I come first to the noble Baroness, Lady Bennett. I appreciate her support on this matter. I know that she is close to the campaigning charities; it is good to be able to report that their campaigning results in meaningful change in legislation. That should be noted. I agree that the big issue now is communication. On many of these matters, it is now all about how we work closely to get the message out. We will work closely with the Pregnancy and Maternity Discrimination Advisory Board on the guidance and on basic ITJ promotion. We will also work with the board to work out how best to monitor and measure a more up-to-date labour workforce in this area. We expect to see great improvement in this area with the legislation passed, but it will be down to the communication.

I turn to the points made by the noble Lord, Lord Leong. I welcome his support for the regulations, which shows that we can work together when we have common interests. It shows that more unites us than divides us, especially when it comes to helping the more vulnerable members of our society. Clearly, there are philosophical differences between the two sides of this place when it comes to employment matters and the employment Bill, which was referenced by the noble Lord, Lord Leong.

We think that employment law in this country is in good shape, as proven by the fact that we now have 33 million people, out of a population of 65 million, in work—a record number—and by the protections that they have cascading down while they are employees. From the self-employed through to parallel workers, all now have legislation affecting and contributing to their safety and rights. We would therefore say that the focus for our Government should be to help the 5 million people who are economically inactive, have fallen out of the workplace and need a pathway back to work. We need to focus our efforts on helping that cohort back to work, because we know that there is a lot of talent in that cohort that is currently being wasted.

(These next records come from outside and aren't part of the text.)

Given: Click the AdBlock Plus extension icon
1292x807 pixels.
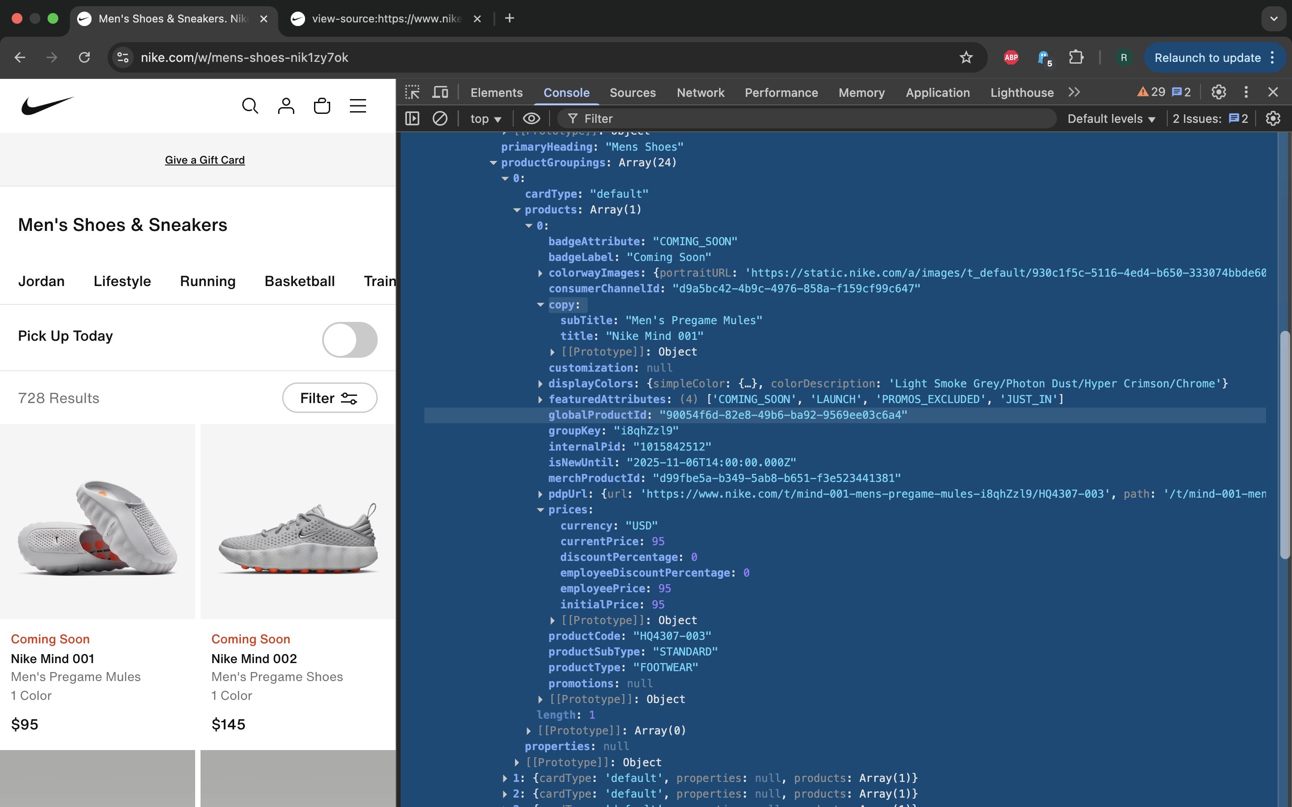Looking at the screenshot, I should click(1011, 58).
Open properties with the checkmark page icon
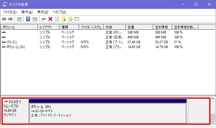This screenshot has width=216, height=128. point(57,19)
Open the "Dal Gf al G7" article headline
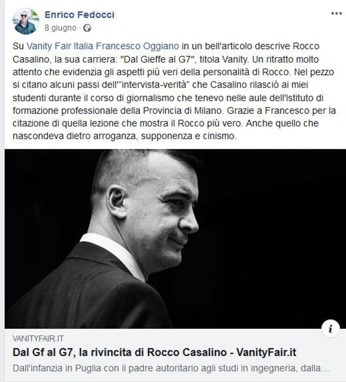 [155, 352]
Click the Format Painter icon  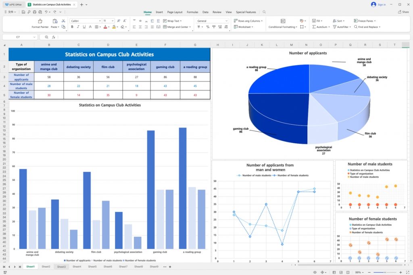tap(40, 21)
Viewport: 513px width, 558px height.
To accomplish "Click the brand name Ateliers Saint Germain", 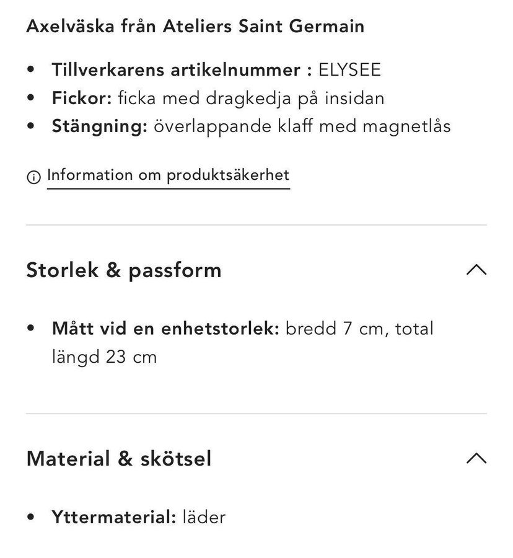I will (262, 27).
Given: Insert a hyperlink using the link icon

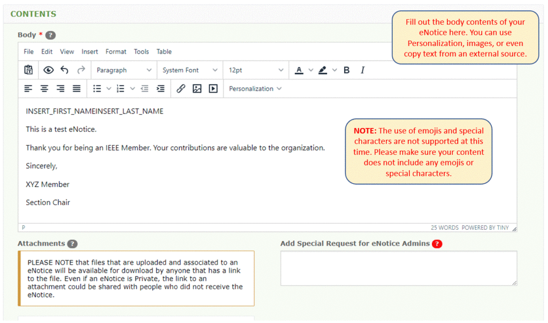Looking at the screenshot, I should [180, 88].
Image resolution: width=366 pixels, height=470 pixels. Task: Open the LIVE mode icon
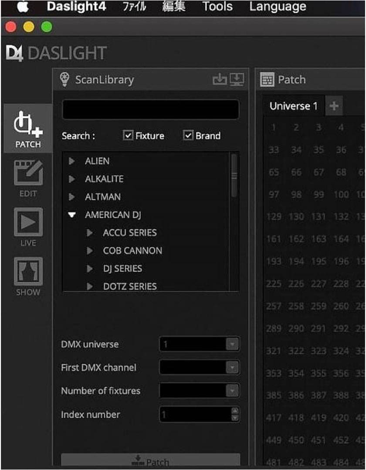[x=28, y=227]
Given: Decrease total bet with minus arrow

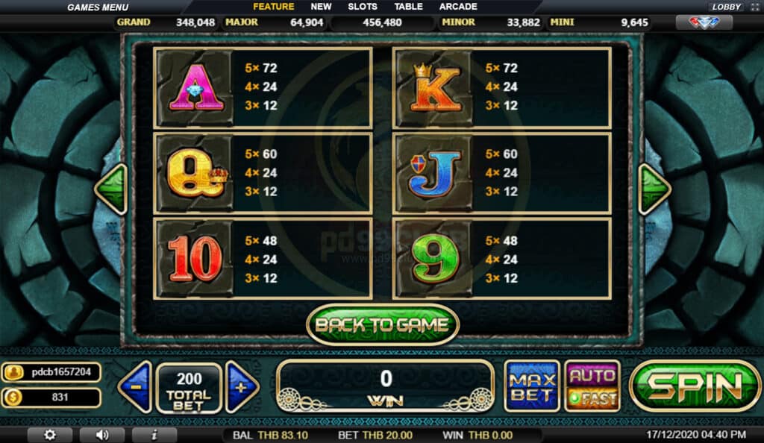Looking at the screenshot, I should point(136,388).
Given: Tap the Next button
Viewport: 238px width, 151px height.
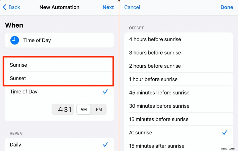Looking at the screenshot, I should (108, 7).
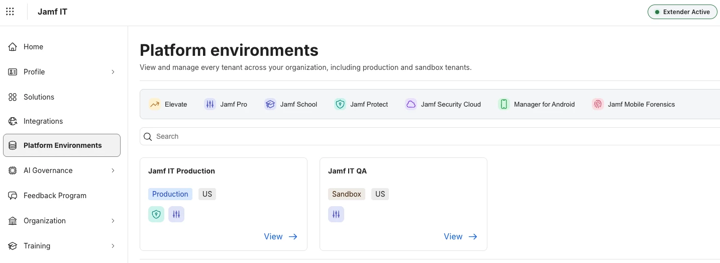The height and width of the screenshot is (263, 720).
Task: Expand the Training sidebar section
Action: pyautogui.click(x=113, y=246)
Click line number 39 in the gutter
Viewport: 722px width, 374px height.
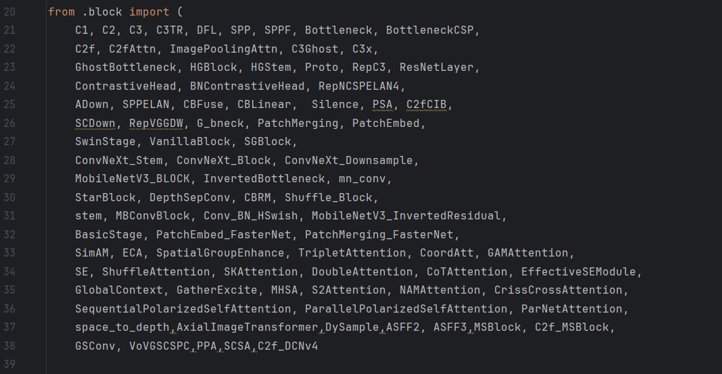click(x=9, y=365)
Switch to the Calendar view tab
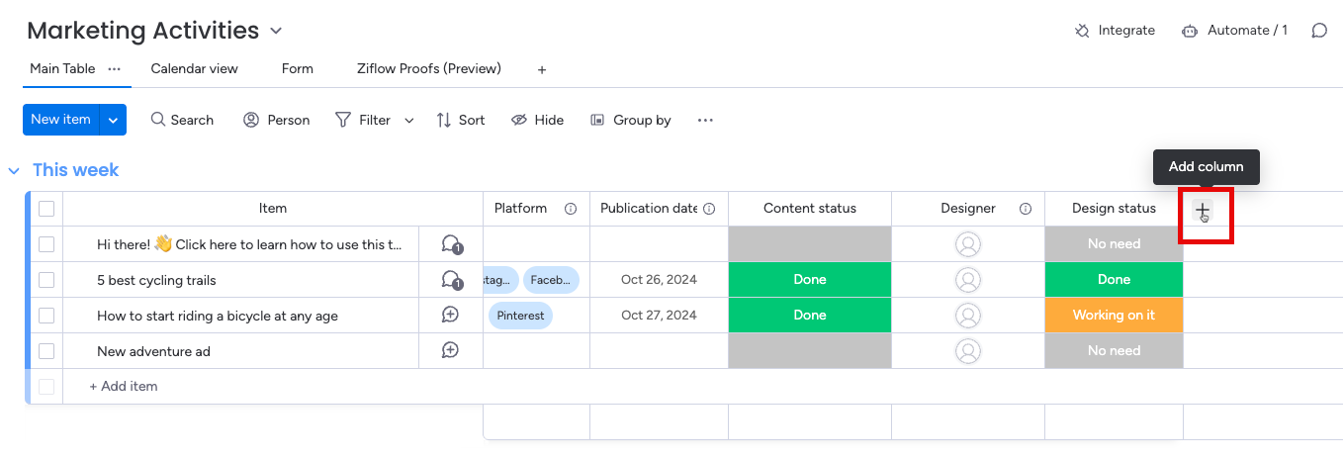Screen dimensions: 1343x459 [194, 69]
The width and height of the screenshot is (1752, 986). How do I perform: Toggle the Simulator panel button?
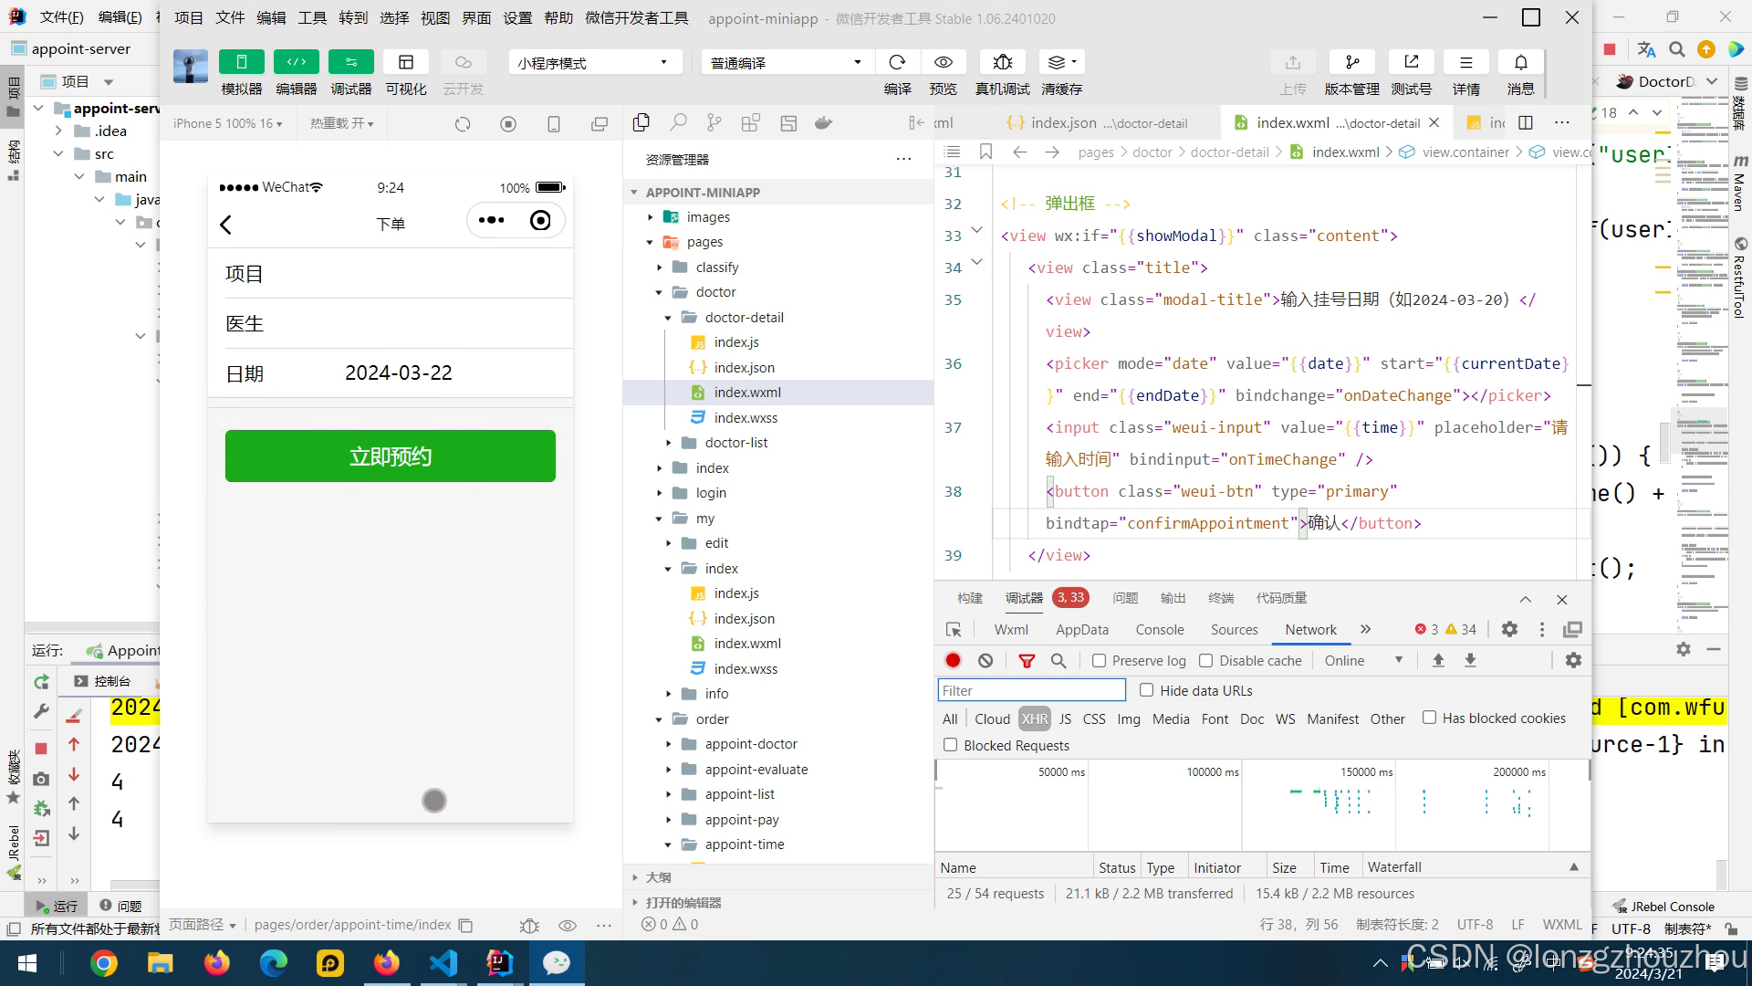(x=242, y=62)
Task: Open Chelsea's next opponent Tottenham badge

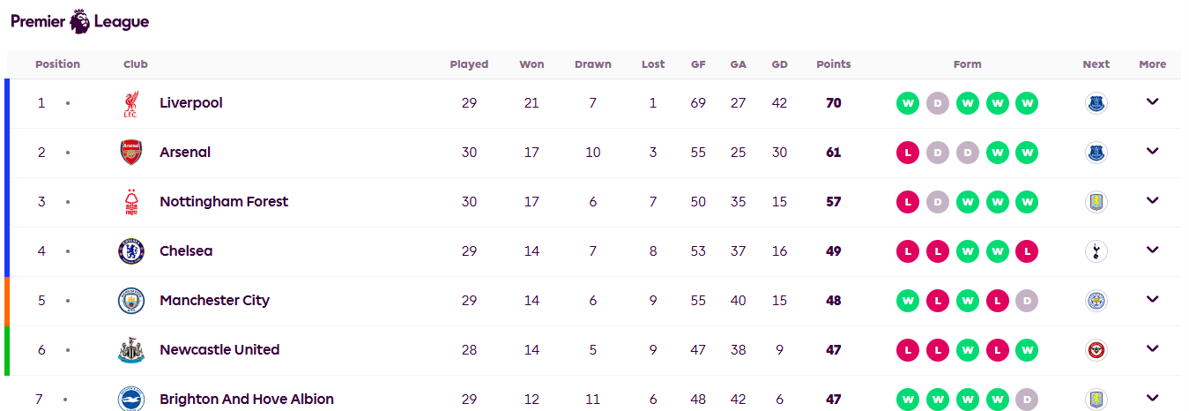Action: pos(1096,251)
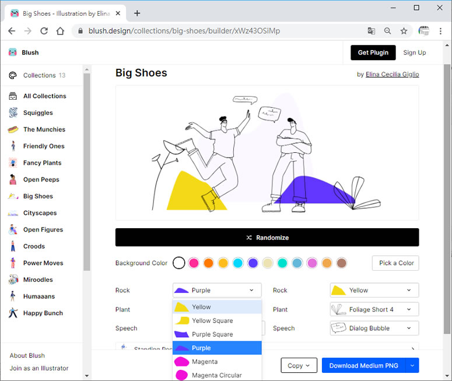Click the browser reload icon
The image size is (452, 381).
[44, 31]
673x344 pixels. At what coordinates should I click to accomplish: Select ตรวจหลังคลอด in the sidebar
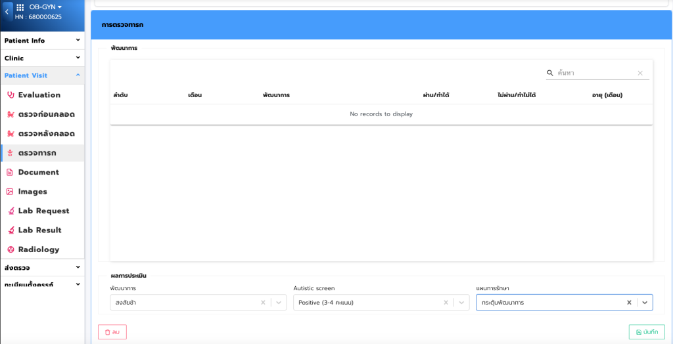coord(46,134)
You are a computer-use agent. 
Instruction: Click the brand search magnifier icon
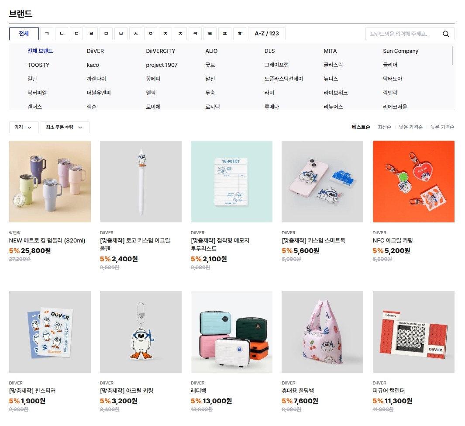pyautogui.click(x=446, y=34)
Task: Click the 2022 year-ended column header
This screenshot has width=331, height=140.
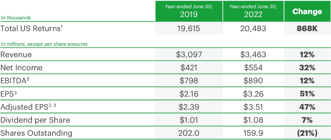Action: (253, 11)
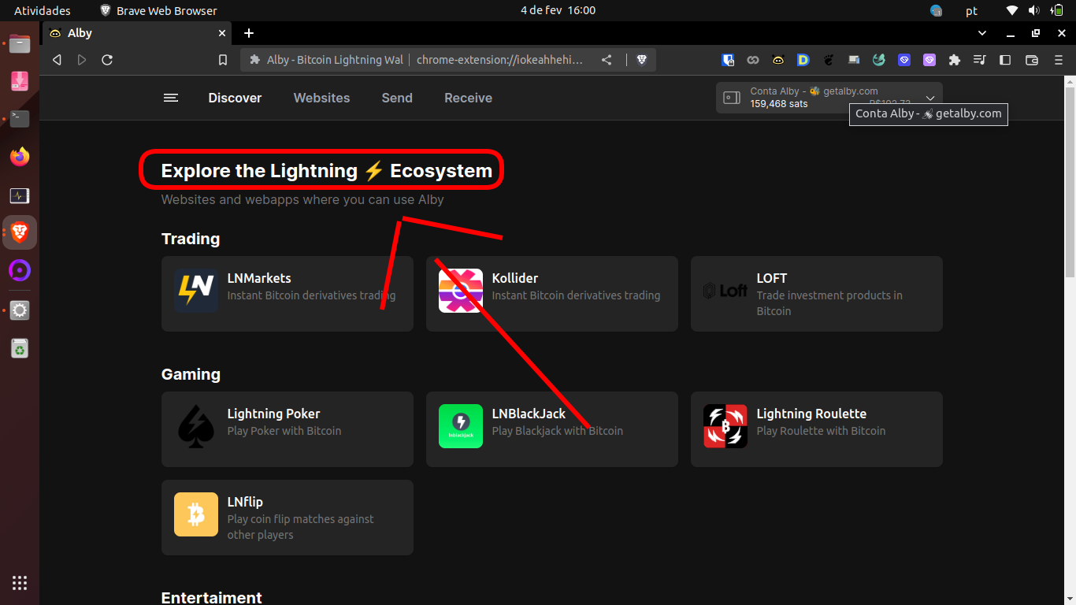The width and height of the screenshot is (1076, 605).
Task: Open the Brave browser menu with three lines
Action: [x=1057, y=59]
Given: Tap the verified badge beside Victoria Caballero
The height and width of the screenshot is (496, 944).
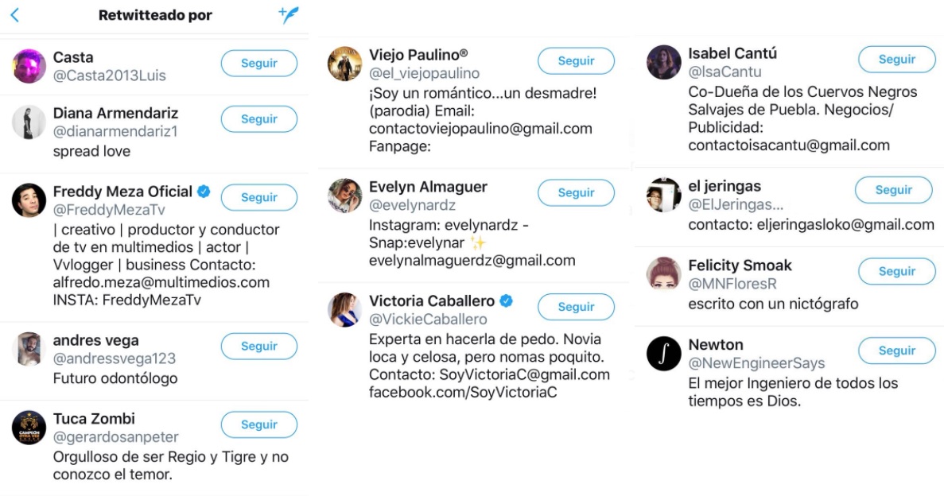Looking at the screenshot, I should coord(506,301).
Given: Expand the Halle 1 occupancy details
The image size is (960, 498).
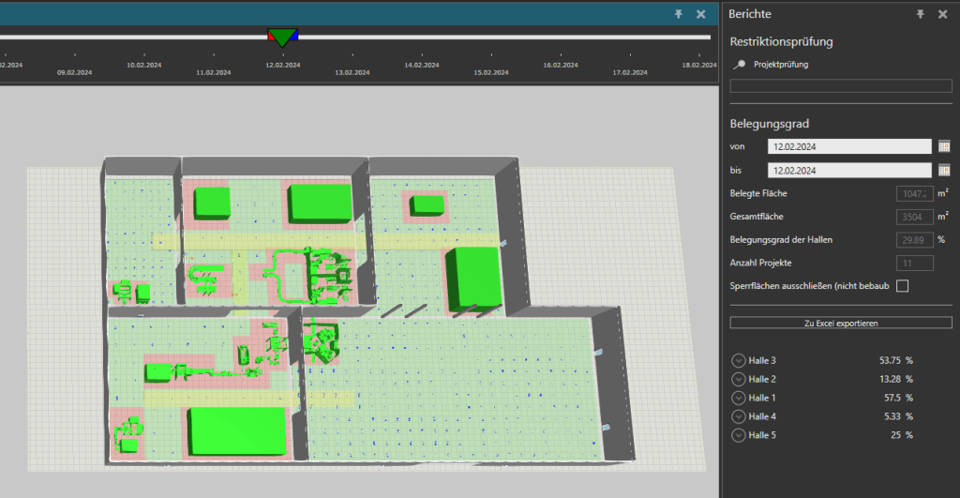Looking at the screenshot, I should pyautogui.click(x=737, y=398).
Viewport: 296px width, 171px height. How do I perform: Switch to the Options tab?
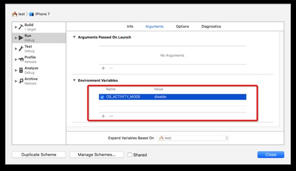[x=182, y=26]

Putting those philosophical differences aside, I believe that we have consensus on this matter. The Government are pleased to be able to deliver these stronger redundancy protections for pregnant women and those returning from parental leave. We want to see these regulations succeed, because we have an opportunity here today to make a real difference to the lives of those who may rely on this protection in future. Supporting these measures is in line with our ongoing commitment to supporting workers and building a highly skilled, high-productivity and high-wage economy.

Motion agreed.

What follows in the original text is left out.